There are suspicions that Gruendwald et al. (2022) may have significant bias. As someone pointed out, one of the organizations that funded the research is RMI, a think-tank non-profit that has an anti-gas bias and is funded by the WEF (the "You'll own nothing and be happy" organization). On top of the not-so-transparent meta-analysis, the study also has a potential conflict of interest and I find it suspicious why Bloomberg did not cite a better, non-compromised study. (Actually, we already know why. Mainstream media is incredibly corrupt as I have pointed out several times.)
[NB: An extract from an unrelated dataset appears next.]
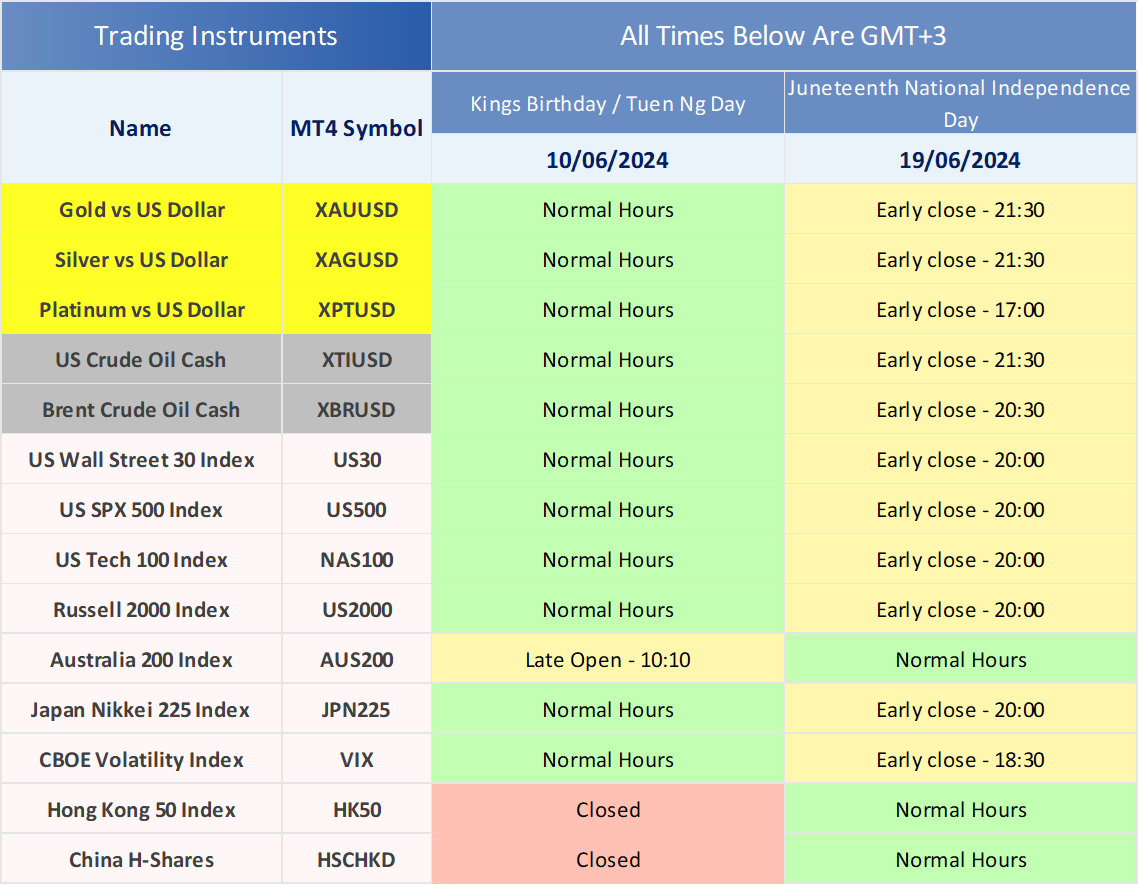
Task: Click the 19/06/2024 date cell
Action: tap(960, 160)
The worst part is that a handful of politicians like AOC (not surprised) and Scott Wiener read the Bloomberg article and believed it at face value. Not once did they stop and ask themselves, "Did these studies actually practice good science?". Instead, they immediately call to phase out gas stoves. And to top it all off, some have already gotten as far as passing legislation based on the bad science. Such rash decisions negatively affect not just the everyday people, but also cooks and chefs especially when it involves recipes and equipment (like a wok) that need a good flame.
There is a big difference between "Trust the Science™" and practicing science. Just because something is peer reviewed, it does not mean its results and conclusions should be accepted without question. Otherwise, you fall into the Appeal to Authority trap. Skepticism must always be exercised.